Ну и как я буду обедать? У меня же кусок застрянет в горле…
Иногда Валентина Ивановна заставляла меня помучиться до следующего дня. Но чаще всего часа через два или три она все-таки уступала и говорила: «Ладно».
Ладно!
Прощение!
Ладно!
Мгла мгновенно рассеивалась.
Освободившись от тяжкого бремени вины, я бежала на школьный двор, собирала «друзей» и устраивала репетицию. Во время прогулки перед самоподготовкой, у крылечка служебной квартиры дворника (в крылечке чудилось что-то сценическое), мы репетировали другой шедевр советской детской литературы – стихотворение «Буква Я» (сл. Б. Заходера). Главную роль я, естественно, взяла себе – под предлогом, что только я с ней и справлюсь. (Мама мне объяснила, что успех спектакля во многом определяется подбором актеров на роли.) Это была не роль буквы Я. Это была роль рассказчика: он говорил больше всех, и на нем лежала ответственность за все происходившее.
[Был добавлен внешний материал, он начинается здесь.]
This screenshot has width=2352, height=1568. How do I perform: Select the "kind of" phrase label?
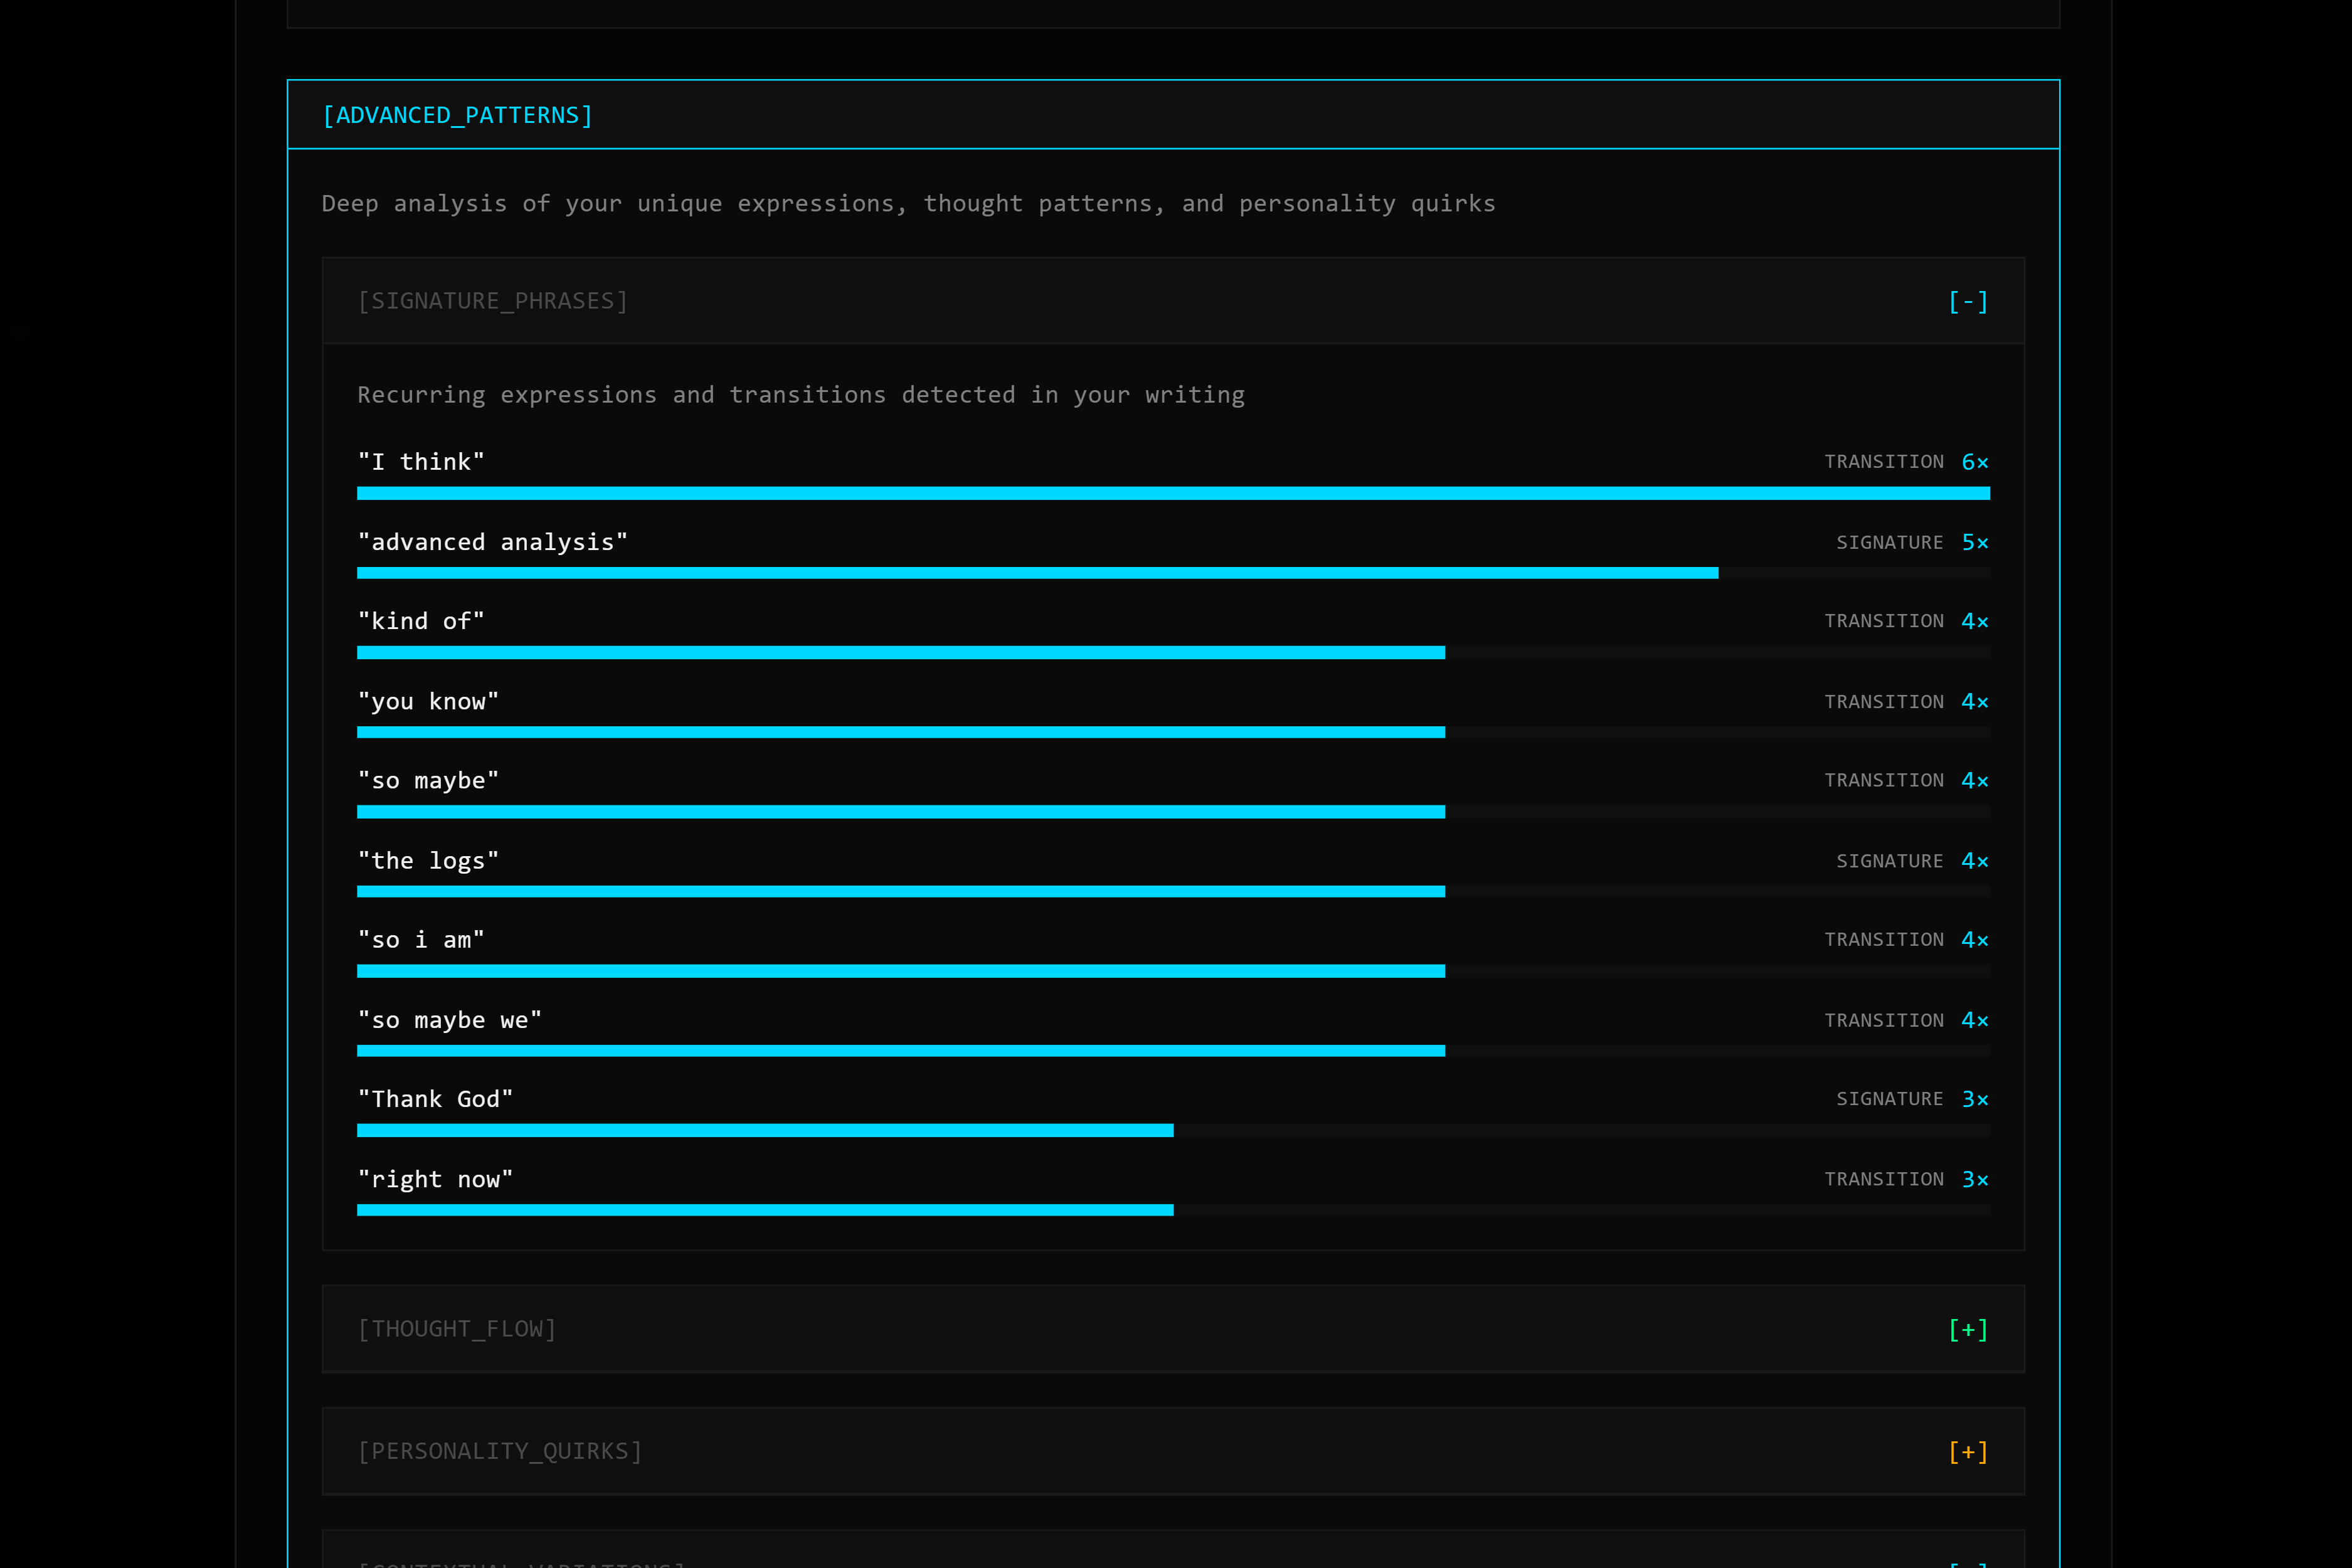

Но я учила девочку, игравшую букву Я, топать ногой и кричать:
– Не хочу стоять в ряду – быть желаю на виду!
А мораль сказки заключалась в том, что все должны стоять в ряду и ходить строем; вылезать из ряда недопустимо. Буква Я, внезапно осознавшая себя «местоимением», поступила неправильно, проявила редкую несознательность, пренебрегла основополагающим правилом: общественное выше личного. И тогда другие буквы высмеяли Я и указали бунтарке ее место. Так прямо и сказали:
– Встань на место!
Но она вздумала упрямиться.
До какого-то момента у нас получался «нормальный» спектакль. Хотя, конечно, у «хора» были неувязки с тем, чтобы вовремя подать реплику или изобразить какое-нибудь действие персонажа (как, например, показать, что «О от смеха покатилось»?). Но это все-таки технические проблемы. А вот когда актриса, исполнявшая роль буквы Я, изображала раскаяние по поводу своей подрывной деятельности и заверяла общее собрание, что «готова встать даже после буквы Ю», а я как рассказчик еще и подытоживала с жизнерадостной улыбкой на лице: «Главное совсем не в месте, главное – что все мы вместе!» – тут любой Станиславский мог закричать, что не верит ни одному произнесенному слову.
Кто взял себе главную роль, а?
Мама считала так: надо учиться скромности – не вылезать, не «якать». Иначе жизнь «будет бить».
И время от времени я принимала решение исправить свой характер.
Но…
После второго класса мама решила забрать меня из интерната. Она узнала, что Валентина Ивановна заставляет нас сидеть в классе пятый урок, а сама проверяет тетради. Вместо того чтобы вывести детей на свежий воздух! А что творится на самоподготовке? Там же все время шум! За два часа ребенок не успевает сделать домашнее задание. Дома, уже на ночь глядя, приходится что-то доделывать. Немудрено, что Маринка жалуется на головные боли.
Разразился семейный скандал. Но на этот раз мама была тверда как кремень: в третий класс я пошла в школу рядом с домом.
В 1939-м дедушку «выпустили и извинились».
В 1941-м его призвали на фронт.
В 1943-м его убили на Орловско-Курской дуге.
В 1945-м война закончилась.
В 1948-м за ним снова пришли.
1948-й – год кампании против «космополитов». «Космополиты» – те, у кого имелись «родственники за границей», или те, кого обвиняли в «преклонении перед Западом». (Бывшие союзники СССР по войне с Гитлером стали теперь злейшими врагами.) В Министерстве государственной безопасности снова дали ход делам «ешеботников»: все ранее амнистированные подлежали аресту.
Но дедушки «не было дома»: бабушка предъявила пришедшим за ним похоронку.
А когда «те» ушли, она сказала своим сыновьям, Семе 13 лет и Леве 10 лет:
– Ваш отец погиб на войне. Это лучшее из всего, что он мог для вас сделать.